A presidente do BCE garante que a autoridade monetária da zona euro está “consciente” do impacto da subida rápida das taxas de juro para as famílias que têm crédito à habitação – designadamente nos países, como Portugal, onde é maior a prevalência dos créditos indexados a taxas variáveis (Euribor). Porém, depois de ter feito essa referência direta a Portugal (num grupo de países onde também incluiu Espanha, Finlândia e alguns países bálticos), Christine Lagarde lamentou que, “infelizmente”, não há nada que o BCE possa fazer para “atenuar” esse impacto. E ficou “muito claro” que os juros vão continuar a subir.

Lagarde fez esta alusão concreta a Portugal na conferência de imprensa promovida esta quinta-feira em Frankfurt, após ter sido anunciado mais um aumento das taxas de juro. Desta vez, foi um aumento de 25 pontos-base, metade do ritmo de agravamento das últimas três reuniões da autoridade monetária. Porém, para que não restassem dúvidas, a presidente do BCE sublinhou várias vezes que este abrandamento não significa que se esteja prestes a “fazer uma pausa” na trajetória de subida dos juros (como já estará a acontecer nos EUA).

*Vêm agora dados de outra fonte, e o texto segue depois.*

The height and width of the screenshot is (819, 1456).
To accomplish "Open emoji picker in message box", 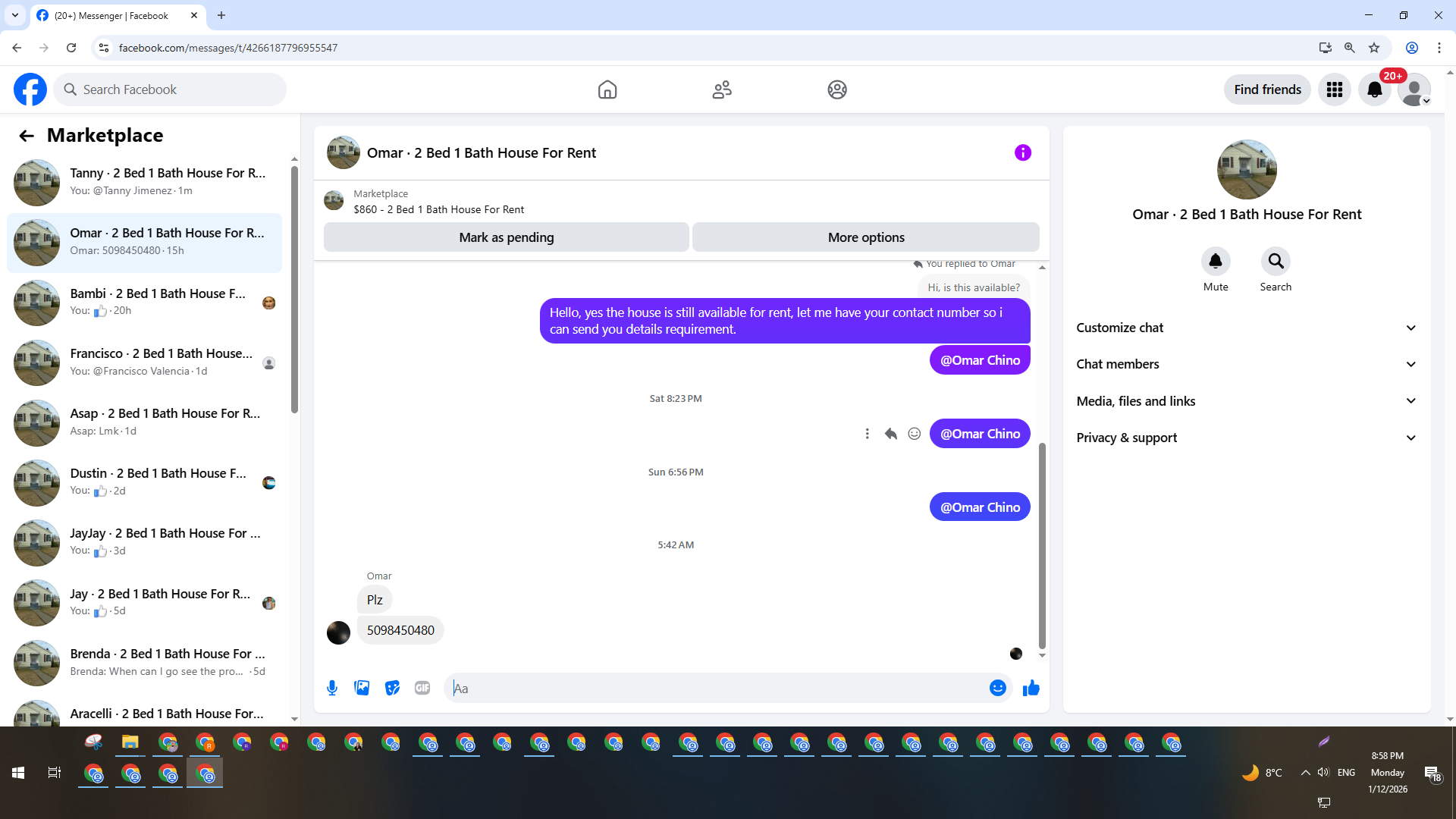I will pyautogui.click(x=997, y=688).
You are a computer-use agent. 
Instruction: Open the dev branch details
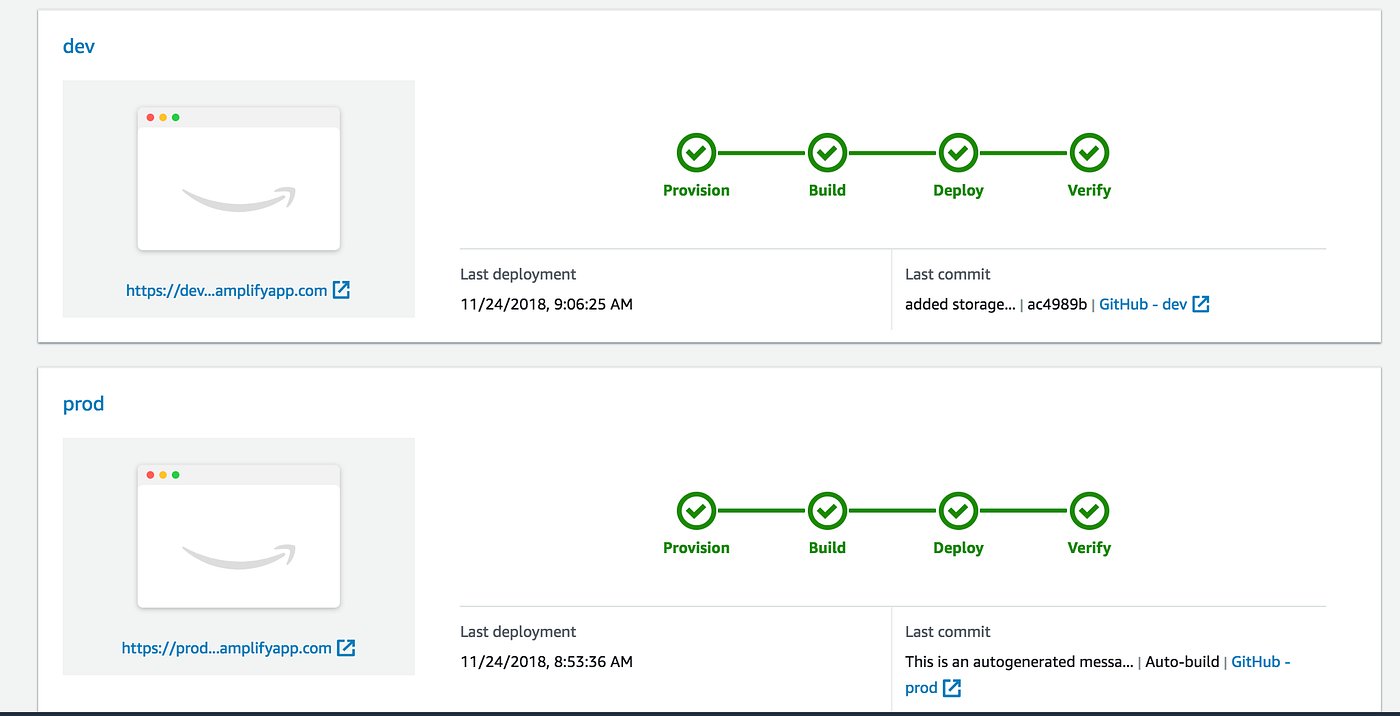point(78,46)
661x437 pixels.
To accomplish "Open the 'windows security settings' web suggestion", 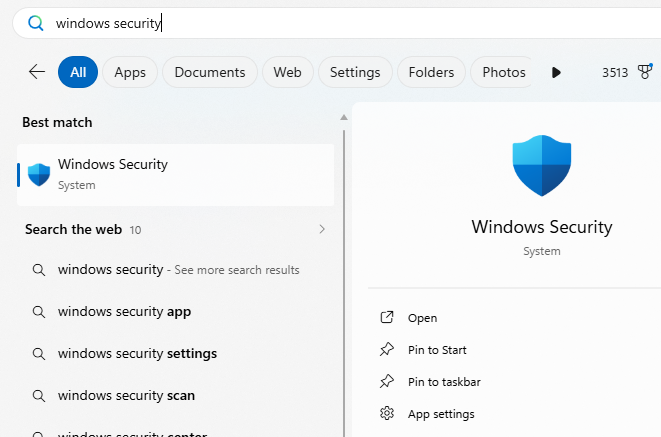I will click(137, 353).
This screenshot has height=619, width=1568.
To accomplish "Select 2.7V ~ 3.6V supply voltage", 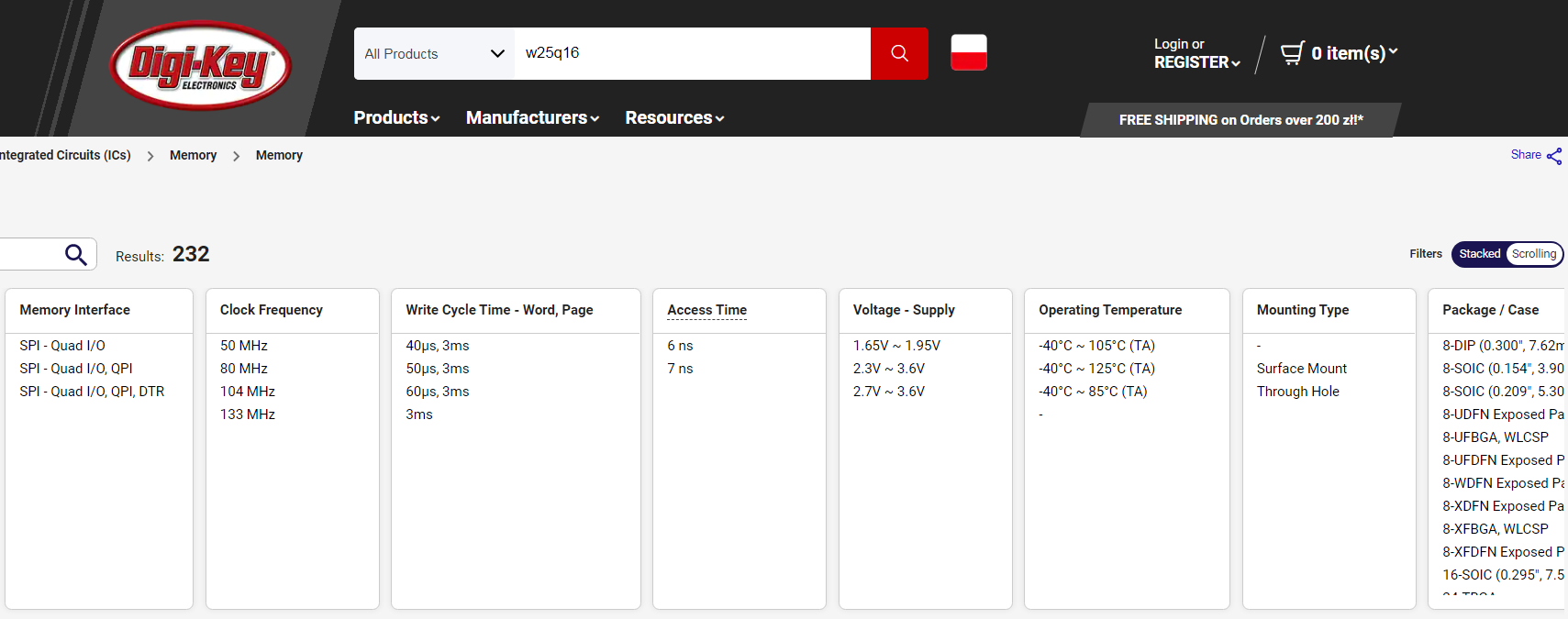I will click(888, 392).
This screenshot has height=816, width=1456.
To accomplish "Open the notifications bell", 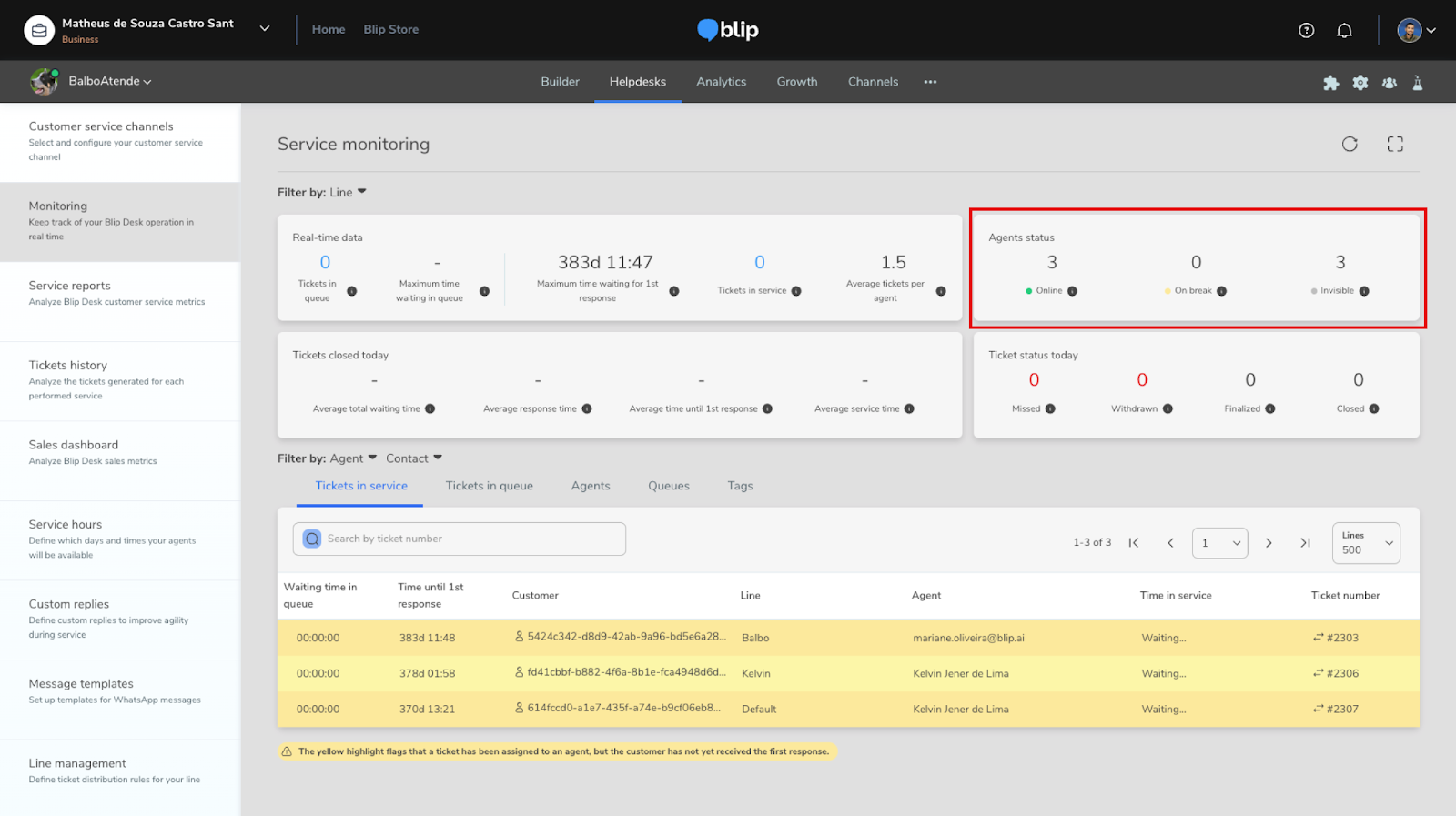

Ainda há caminho a percorrer” no aperto das condições monetárias, designadamente no nível de taxas de juro, sublinhou Lagarde, deixando “muito claro” que seria errado achar que o BCE estaria prestes a mudar de rumo. Já o comunicado oficial do BCE, divulgado momentos antes, continha uma referência a “decisões futuras” sobre taxas de juro que iriam, garantia o banco central, colocá-las em níveis “suficientemente restritivos” para baixar a inflação que continua “demasiado elevada há demasiado tempo”.

Jörg Krämer, analista do alemão Commerzbank, comenta em nota enviada aos clientes que “após sete aumentos de taxas de juro, num movimento total de 375 pontos-base, Lagarde sublinhou que o processo de aumento das taxas de juro ainda não terminou”. Porém, acrescenta o especialista, a presidente do BCE “frisou que as subidas das taxas de juro já feitas estão, já, a começar a ter um efeito” no controlo da inflação.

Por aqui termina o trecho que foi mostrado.